Tuesday, May 4, 2010

From an article about David Foster Wallace

Here's a paragraph I loved from a review of a new book about the late author David Foster Wallace, one of whose books ("Up, Simba") was a description of traveling in the Straight Talk Express, John McCain's 2000 campaign bus. Is this terrific or what?

"...nothing left anywhere but sales and salesmen."

Written by Michael O'Donnell in Washington Monthly, here's a link to the complete piece.

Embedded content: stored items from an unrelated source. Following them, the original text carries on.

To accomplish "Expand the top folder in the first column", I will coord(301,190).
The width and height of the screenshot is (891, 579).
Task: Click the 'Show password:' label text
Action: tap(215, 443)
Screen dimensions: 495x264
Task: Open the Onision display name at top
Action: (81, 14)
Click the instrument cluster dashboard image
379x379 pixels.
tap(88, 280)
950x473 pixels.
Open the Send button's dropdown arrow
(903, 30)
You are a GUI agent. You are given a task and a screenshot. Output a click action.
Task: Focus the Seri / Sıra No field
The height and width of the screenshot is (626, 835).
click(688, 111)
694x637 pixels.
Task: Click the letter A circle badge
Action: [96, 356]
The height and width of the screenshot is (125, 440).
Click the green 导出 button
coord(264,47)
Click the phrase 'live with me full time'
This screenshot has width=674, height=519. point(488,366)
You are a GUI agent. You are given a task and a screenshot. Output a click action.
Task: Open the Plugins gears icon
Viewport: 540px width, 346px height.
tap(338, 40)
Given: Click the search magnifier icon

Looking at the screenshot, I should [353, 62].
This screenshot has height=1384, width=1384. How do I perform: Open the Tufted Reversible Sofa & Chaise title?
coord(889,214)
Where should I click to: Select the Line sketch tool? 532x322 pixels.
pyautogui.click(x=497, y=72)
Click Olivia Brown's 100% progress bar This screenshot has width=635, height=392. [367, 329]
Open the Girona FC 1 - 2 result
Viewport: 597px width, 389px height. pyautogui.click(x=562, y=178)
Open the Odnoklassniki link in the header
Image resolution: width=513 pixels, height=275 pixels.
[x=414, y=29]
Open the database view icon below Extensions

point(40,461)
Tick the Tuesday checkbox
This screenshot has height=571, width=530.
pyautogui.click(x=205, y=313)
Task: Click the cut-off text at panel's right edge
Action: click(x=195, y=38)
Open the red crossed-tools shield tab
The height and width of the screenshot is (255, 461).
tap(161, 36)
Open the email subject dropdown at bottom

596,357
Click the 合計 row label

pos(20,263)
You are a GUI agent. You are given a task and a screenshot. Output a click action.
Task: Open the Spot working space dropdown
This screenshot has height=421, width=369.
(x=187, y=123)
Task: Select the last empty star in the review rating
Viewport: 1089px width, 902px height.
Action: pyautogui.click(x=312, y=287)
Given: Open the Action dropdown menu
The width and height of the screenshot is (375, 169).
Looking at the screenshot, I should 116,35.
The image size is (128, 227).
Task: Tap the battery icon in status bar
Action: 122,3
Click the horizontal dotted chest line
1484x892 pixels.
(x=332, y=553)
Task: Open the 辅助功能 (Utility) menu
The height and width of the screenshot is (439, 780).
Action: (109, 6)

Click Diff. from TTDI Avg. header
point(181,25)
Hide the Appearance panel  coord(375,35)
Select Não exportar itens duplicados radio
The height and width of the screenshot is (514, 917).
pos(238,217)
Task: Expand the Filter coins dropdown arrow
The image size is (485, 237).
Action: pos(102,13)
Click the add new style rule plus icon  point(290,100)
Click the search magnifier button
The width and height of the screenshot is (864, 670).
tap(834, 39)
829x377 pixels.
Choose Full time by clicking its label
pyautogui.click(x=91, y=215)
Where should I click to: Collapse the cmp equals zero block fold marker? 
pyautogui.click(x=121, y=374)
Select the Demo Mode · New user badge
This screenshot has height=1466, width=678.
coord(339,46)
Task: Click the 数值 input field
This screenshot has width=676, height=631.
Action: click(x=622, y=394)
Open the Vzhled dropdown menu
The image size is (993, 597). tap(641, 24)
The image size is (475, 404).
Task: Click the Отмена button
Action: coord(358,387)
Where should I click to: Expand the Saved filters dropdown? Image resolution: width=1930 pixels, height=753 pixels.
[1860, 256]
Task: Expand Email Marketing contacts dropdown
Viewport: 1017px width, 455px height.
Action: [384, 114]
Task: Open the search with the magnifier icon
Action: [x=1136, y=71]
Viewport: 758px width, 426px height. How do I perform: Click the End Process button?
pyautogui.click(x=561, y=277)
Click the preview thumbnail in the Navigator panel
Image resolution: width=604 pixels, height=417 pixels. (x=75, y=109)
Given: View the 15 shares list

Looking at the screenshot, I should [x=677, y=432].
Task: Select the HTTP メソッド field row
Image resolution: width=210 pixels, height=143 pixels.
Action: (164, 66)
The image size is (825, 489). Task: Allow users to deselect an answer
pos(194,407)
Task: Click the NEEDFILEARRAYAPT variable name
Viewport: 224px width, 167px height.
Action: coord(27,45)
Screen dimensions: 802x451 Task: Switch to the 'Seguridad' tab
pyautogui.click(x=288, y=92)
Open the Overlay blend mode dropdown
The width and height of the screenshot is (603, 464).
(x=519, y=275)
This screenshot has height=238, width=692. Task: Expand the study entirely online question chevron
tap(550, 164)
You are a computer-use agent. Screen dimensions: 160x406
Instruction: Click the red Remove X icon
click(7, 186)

This magazine’s readers answered that question for themselves long ago—if not during the 2000 primaries then certainly during the 2008 general election. Citizen McCain, with his expedient repositioning, ferocious temper, and shameless cashing-in on character-building experiences, made that easy. But in addition to examining McCain, "Up, Simba" also discussed the cultural forces that both produced him and revealed him as a fraud. The key was advertising—one of Wallace’s most animating topics. McCain ran for president in an era of marketing, and his vaunted authenticity itself became a product, with catchphrases like "Telling the truth even when it hurts him politically." Which, of course, helped him politically. McCain sought, Wallace observed, to reap political gain by affecting indifference to political gain. In the face of this confusing show, one could only feel "a very modern and American type of ambivalence, a sort of interior war between your deep need to believe and your deep belief that the need to believe is bullshit, that there’s nothing left anywhere but sales and salesmen."